Compute variable expressions in mustache templates: what should we get?

Question:

Given these hash and Mustache template:

Hash:

{
'a': 3
}

Template:

"This is a+2: {{a+2}}"

Ruby and Python give me different outputs:

  • In ruby, I get:

    /usr/lib/ruby/gems/3.0.0/gems/mustache-1.1.1/lib/mustache/parser.rb:286:in `error': Unclosed tag (Mustache::Parser::SyntaxError)
    Line 1
      {{a+2}}
    
  • In python, just empty string

Who is right? What result should we get in official mustache specification: empty string or error (or something else)? I don’t know what the result is other programming languages.

Asked By: somenxavier

||

Answers:

Both are not wrong as they adhere to Mustache spec requirements (or lack thereof in this case).

  1. Mustache interpolation spec (v1.2.2) only restricts that:

The tag’s content MUST be a non-whitespace character sequence NOT containing
the current closing delimiter.

  1. Mustache spec does not explicitly Define syntax of tag names (mustache/spec#67).

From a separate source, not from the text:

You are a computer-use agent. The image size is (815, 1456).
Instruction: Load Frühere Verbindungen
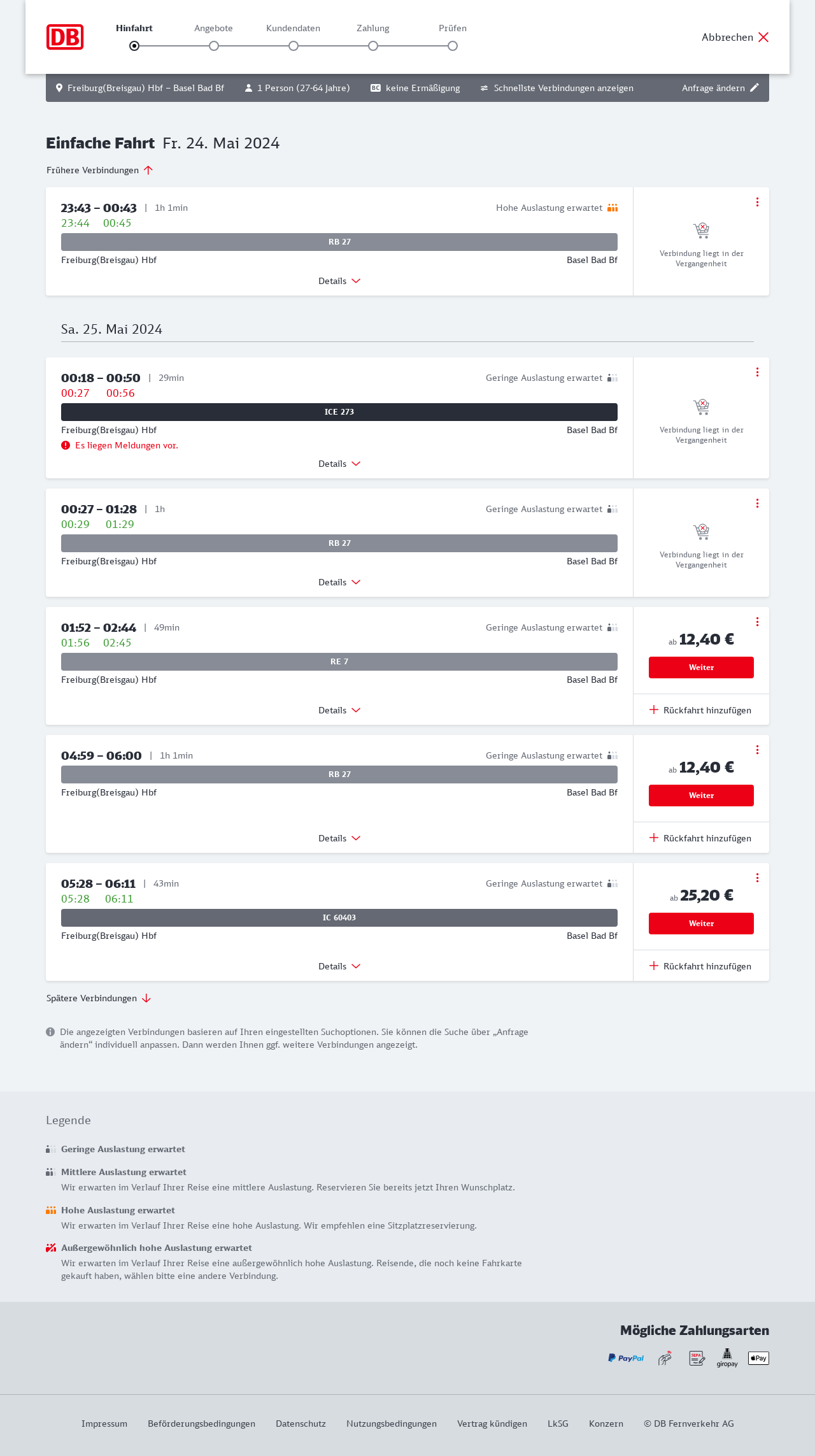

The Ruby implementation mustache/mustache further constrains the tag name to:

# The content allowed in a tag name.
ALLOWED_CONTENT = /(w|[?!/.-])*/

The Python implementation noahmorrison/chevron considers a+2 as the tag name:

import chevron
chevron.render("This is a+2: {{a+2}}", {'a+2': 3})
# 'This is a+2: 3'

Notably, the Python implementation is not defaulting a syntax error to an empty string.